Estas polémicas tienen enorme trascendencia por cuanto la traumática experiencia presente supone el verdadero primer test de estrés de nuestro sistema constitucional a través del derecho de excepción. A estas alturas hemos podido constatar un fracaso institucional a distintas escalas cuyo núcleo esencial, sorprendentemente, es la aplicación mediante la legislación ordinaria de medidas cuya adopción requeriría el empleo de los instrumentos extraordinarios contemplados en el art. 116 CE. Estos dislates han contado muchas veces con el preocupante beneplácito de algunos tribunales y, sobre todo, con el aplauso acrítico de gran parte de la ciudadanía, entregada a lo que algunos han venido en denominar "populismo punitivo pandémico".
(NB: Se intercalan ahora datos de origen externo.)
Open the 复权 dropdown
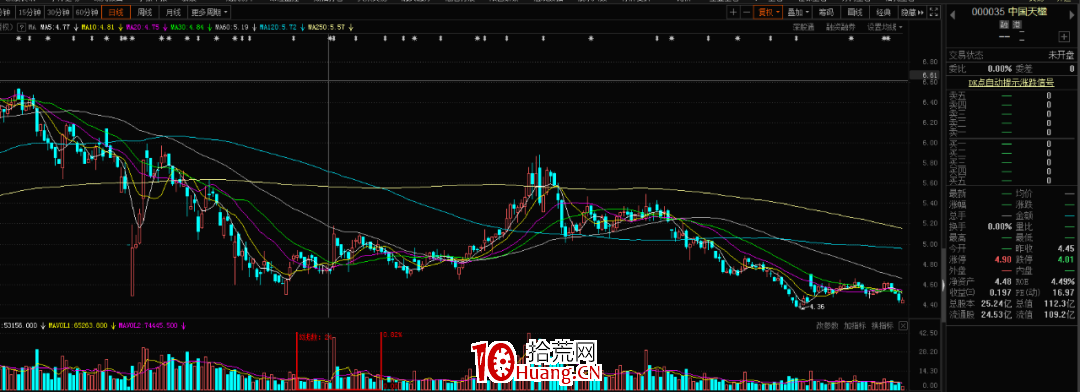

El interés público exige que las recomendaciones de los expertos en epidemiología sean adecuadamente ponderadas en aras de la protección de la salud y de otros bienes jurídicos igualmente irrenunciables. No existen derechos absolutos, pero la limitación de aquellos que son fundamentales obliga a cuidar el aspecto formal en pro de su garantía a medio y largo plazo. No podemos permanecer silentes mientras diferentes administraciones de distinto color político abusan de sus facultades para cercenar libertades a golpe de decreto ley y mediante el uso abusivo de otras resoluciones unilaterales.
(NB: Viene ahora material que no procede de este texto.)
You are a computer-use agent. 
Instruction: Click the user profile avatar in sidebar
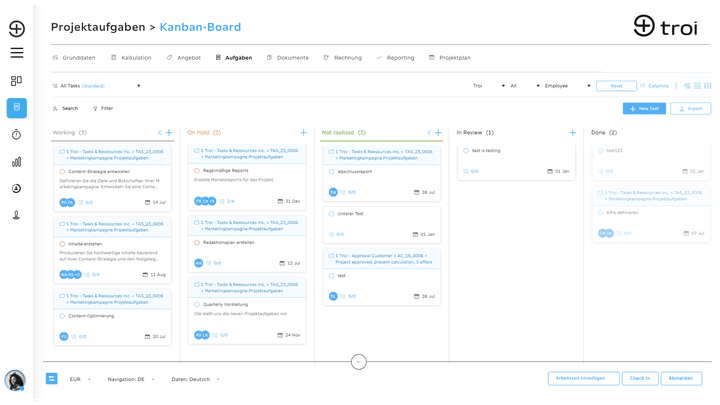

En las últimas semanas se han llevado a cabo controles policiales que hacían cumplir normas aún no publicadas, universidades públicas han expulsado cautelarmente a sus estudiantes sin amparo legal alguno o se ha asegurado que los enfermos de coronavirus no podían ejercer su derecho al voto so riesgo de incurrir en delito contra la salud pública -una consejera autonómica dixit. Nuestros políticos y nuestra sociedad no solo han asumido esta situación como normal, sin cuestionamiento alguno, sino que ni se les ve dispuestos a exigir responsabilidades por una manera de proceder contraria a derecho ni tampoco preocupados por las nocivas consecuencias que acarrearán estos precedentes. Todo queda relegado a una cuestión "meramente formal", que se supone carente de relevancia por cuanto parece imponerse una única preocupación: "Vencer al virus" a cualquier precio.
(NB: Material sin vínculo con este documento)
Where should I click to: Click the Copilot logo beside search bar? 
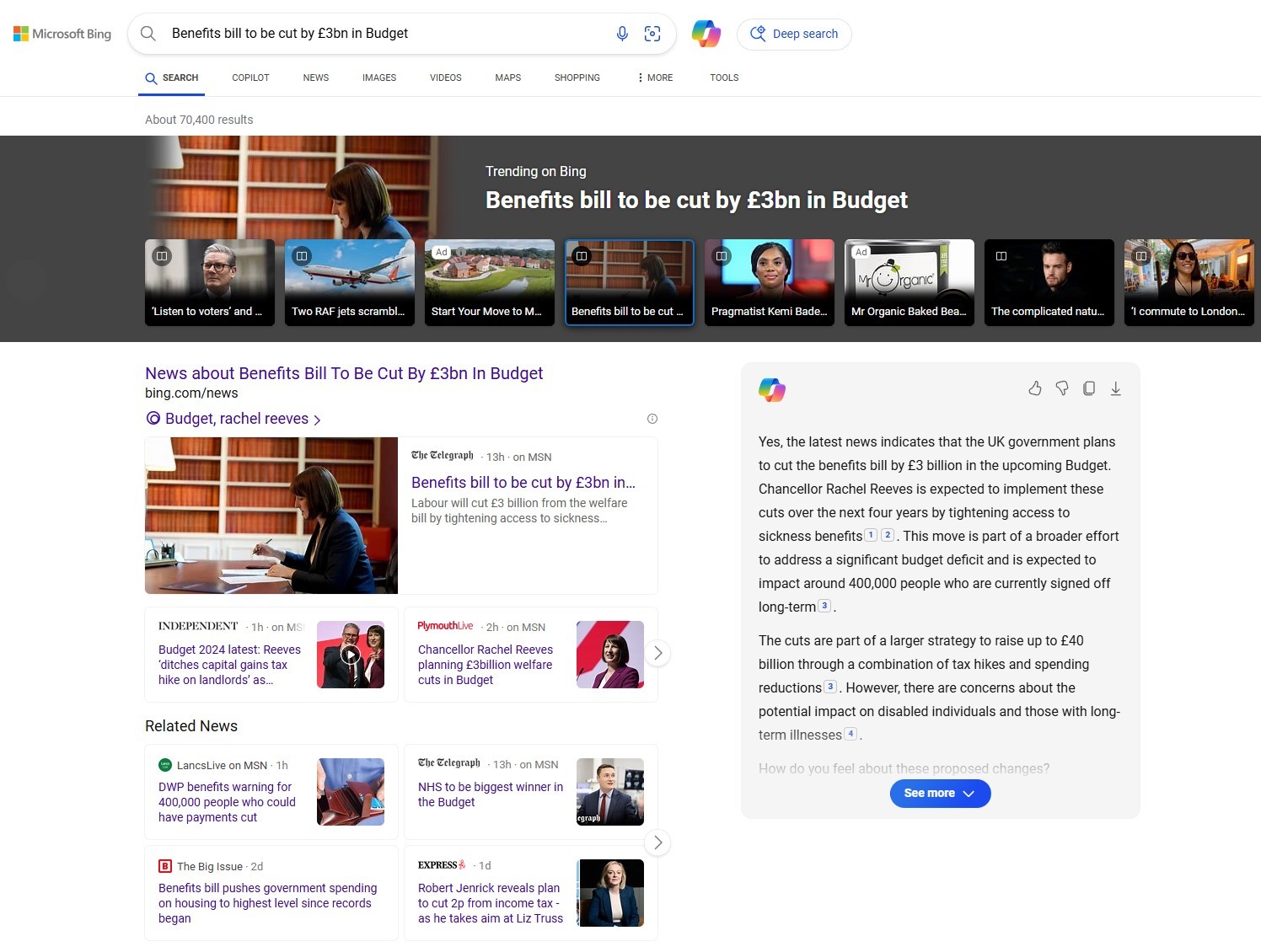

Más allá de la cuestionable efectividad que en términos epidemiológicos puedan tener algunas medidas (algo que a los expertos en salud pública corresponde valorar), deben los juristas levantar la voz frente al empleo de instrumentos jurídicos inadecuados para implementarlas: ya no estamos en marzo, las excusas han precluido. Nuestros responsables públicos parecen dispuestos a dejar que la realpolitik más tosca y "el relato" se lleven por delante las legítimas expectativas derivadas de los principios básicos del Estado social y democrático de derecho. No debemos permitirlo. Ellos bien deberían saber que, como señala Lakoff en esa obra suya que todo político naíf presume de conocer, el verdadero problema no es tanto errar o mentir sino traicionar la confianza. Y, en eso, creo que ya van tarde.